Accuracy has two definitions:
- More commonly, it is a description of systematic errors, a measure of statistical bias; low accuracy causes a difference between a result and a "true" value. ISO calls this trueness.
- Alternatively, ISO defines accuracy as describing a combination of both types of observational error above (random and systematic), so high accuracy requires both high precision and high trueness.
- Precision is a description of random errors, a measure of statistical variability.
In simpler terms, given a set of data points from repeated measurements of the same quantity, the set can be said to be accurate if their average is close to the true value of the quantity being measured, while the set can be said to be precise if the values are close to each other. In the first, more common definition of "accuracy" above, the two concepts are independent of each other, so a particular set of data can be said to be either accurate, or precise, or both, or neither.
- In a set of measurements, accuracy is closeness of the measurements to a specific value, while precision is the closeness of the measurements to each other.
2013
- (Hulley et al., 2013) ⇒ Stephen B. Hulley, Steven R. Cummings, Warren S. Browner, Deborah G. Grady, and Thomas B. Newman. (2013). “Designing Clinical Research: Fourth Edition.” Wolters Kluwer Health.

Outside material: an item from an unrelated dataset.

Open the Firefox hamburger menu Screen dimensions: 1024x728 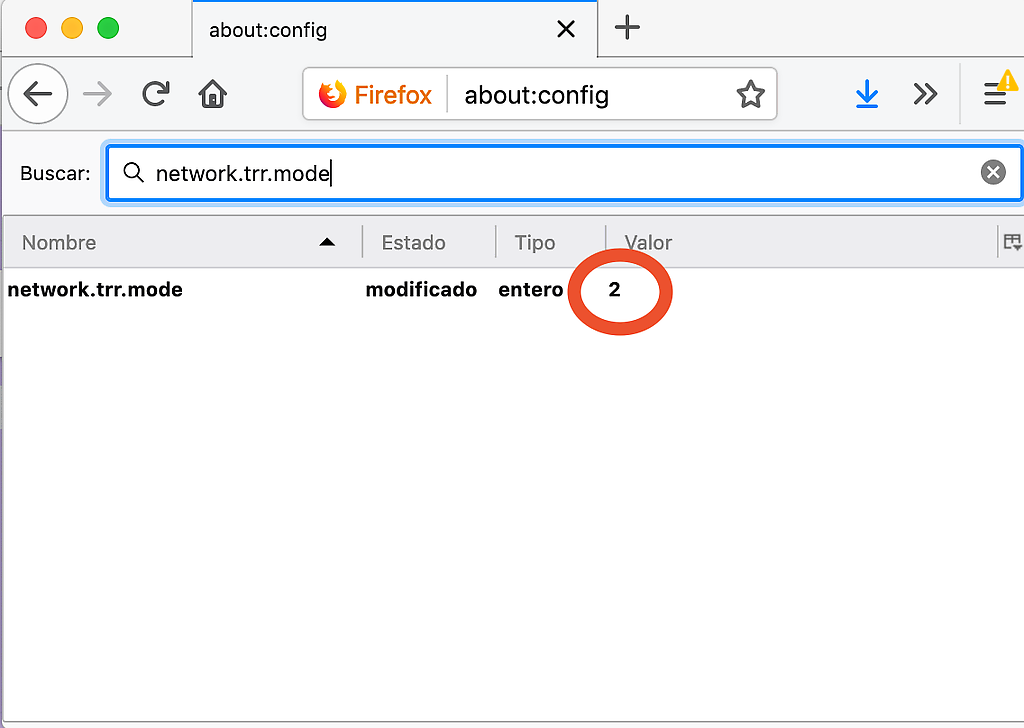(995, 95)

ISBN: 9781469840543
- QUOTE: Accuracy: The degree to which a measurement corresponds to its true value. For example, self-reported body weight is a less accurate measurement of actual bodyweight than one made with a calibrated electronic scale.
2010
- (Ge et al., 2010) ⇒ Mouzhi Ge, Carla Delgado-Battenfeld, and Dietmar Jannach. (2010). “Beyond Accuracy: Evaluating Recommender Systems by Coverage and Serendipity.” In: Proceedings of the fourth ACM conference on Recommender systems (RecSys-2010).
- QUOTE: ... Over the last decade, different recommender systems were developed and used in a variety of domains [1]. The primary goal of recommenders is to provide personalized recommendations so as to improve users’ satisfaction. As more and more recommendation techniques are proposed, researchers and practitioners are facing the problem of how to estimate the value of the recommendations. In previous evaluations, most approaches focused only on the accuracy of the generated predictions based, e.g., on the Mean Absolute Error. However, a few recent works argue that accuracy is not the only metric for evaluating recommender systems and that there are other important aspects we need to focus on in future evaluations [4, 8]. The point that the recommender community should move beyond accuracy metrics to evaluate recommenders was for example made in [8]. There, informal arguments were presented supporting that accurate recommendations may sometimes not be the most useful ones to the users, and that evaluation metrics should (1) take into account other factors which impact recommendation quality such as serendipity and (2) be applied to recommendation lists and not on individual items.